Advocates call for investigation of NYPD treatment of homeless

Photo: Jeff Stein

A coalition of homelessness advocates and homeless individuals gathered on the steps of City Hall on Monday to call for a “formal investigation and review into the NYPD’s policing and treatment of homeless New Yorkers.”

Members of the nonprofit organization Picture the Homeless gathered to publicize an open letter to NYPD Inspector General Philip Eure, which cites police orders for homeless people to vacate public spaces, as well as the confiscation and destruction of personal belongings, as grounds to open a formal inquiry. The letter, penned by the advocacy group Communities United for Police Reform, is co-signed by over 50 local and national advocacy groups, including the New York Civil Liberties Union, the Center for Constitutional Rights and the Legal Aid Society.

“Over the past two years and especially the past several months, a number of documented incidents and reports, together with pronouncements by top government officials, raise serious concerns about whether homeless people in the city are being targeted with abusive and discriminatory treatment by the NYPD – simply due to their housing status,” the letter states. 

“Homeless New Yorkers are entitled to the same rights as any other resident of the city, but some accounts appear to indicate that police have participated in activity violating that notion,” the letter continues.

In particular, the letter references police action in East Harlem in which several homeless New Yorkers had personal property seized and discarded into a Department of Sanitation truck during a September raid. That incident, which was captured on video, is the subject of a notice of claim and could lead to a lawsuit against the city.

The letter also denounces the de Blasio administration’s public efforts to dismantle homeless encampments, “a policy and practice opposed by the U.S. Justice Department in a legal filing,” according to advocates. In his December announcement of the city’s retooled efforts to combat street homelessness – dubbed HOME-STAT to mirror NYPD’s longstanding CompStat system – Mayor Bill de Blasio touted the clearing of 30 homeless encampments, a line that garnered uneasy applause.

▶ **Set problem**
Extend the article about advocates calling for an investigation of how the NYPD treats homeless New Yorkers, starting from its final sentence.

▶ **Information supplied**
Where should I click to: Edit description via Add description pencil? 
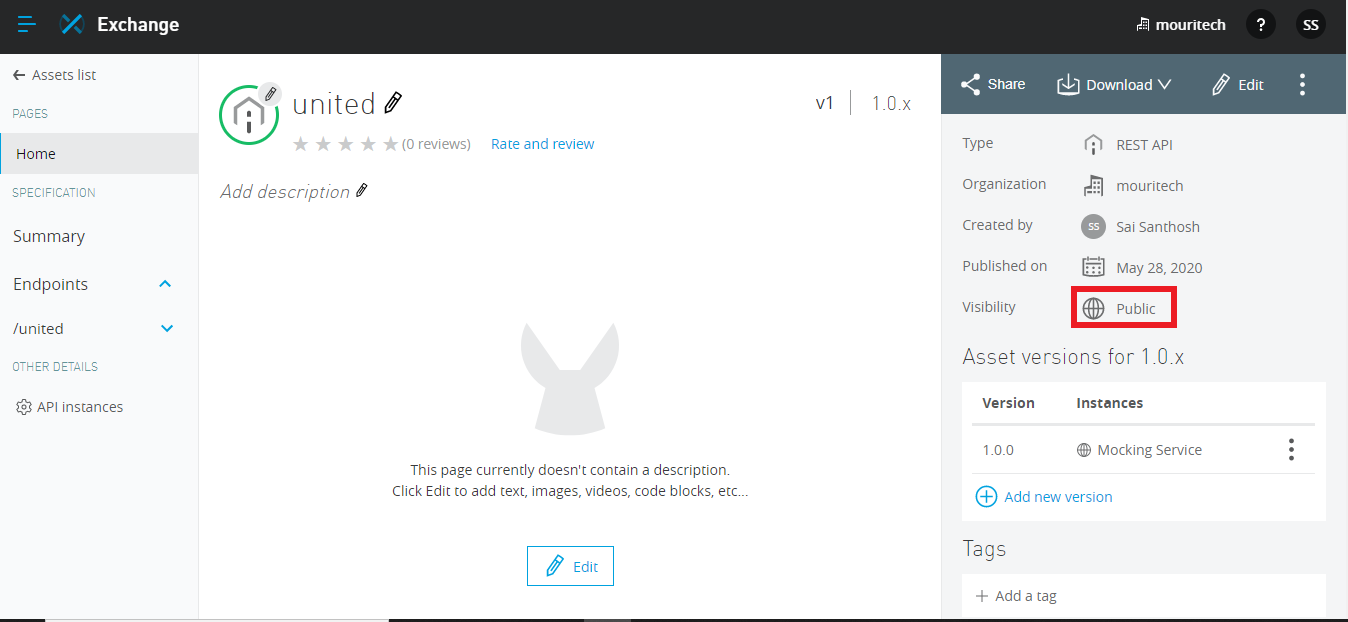pos(362,190)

▶ **Response to the exercise**
At Monday’s press gathering, advocates spoke out against the criminalization of street homelessness, which they say is forbidden by the Community Safety Act, as well as other federal and international laws.   

“Being homeless is not a crime, but the NYPD’s targeting of homeless people for law enforcement action when they aren’t violating the law and destroying property – that is a crime,” said Nahal Zamani, an advocacy program manager at the Center for Constitutional Rights. 

“Homeless people are entitled to be in public just like any other New Yorker. Homeless people should not be targeted for their presence based on the presumption of their housing status. The NYPD’s action on 125th Street and across this city clearly contravene a growing international consensus that criminalization of homelessness is a crime and it violates international laws, as well as domestic laws.”

James Doctor, a street homeless man, spoke out against NYPD action. (Photo: Jeff Stein)

James Doctor, a homeless man who says he was a victim of the NYPD’s action on 125th Street, described to New York Nonprofit Media racing back to his belongings and missing the destruction of his few personal possessions, including important identifying documents, by minutes.

“By the time I got there, they threw all of my property in the back of a garbage truck,” Doctor said. “A friend of mine was trying to tell them to give me time to come from two blocks away and retrieve my property. My birth certificate, my Social Security card, ID, everything of mine – my clothing – all personal items thrown in the garbage truck.”

After several months of hardship, Doctor said that he was still trying to replace those documents. He also said that the fiasco has underscored a belief that local government has stacked the deck against those who need help the most.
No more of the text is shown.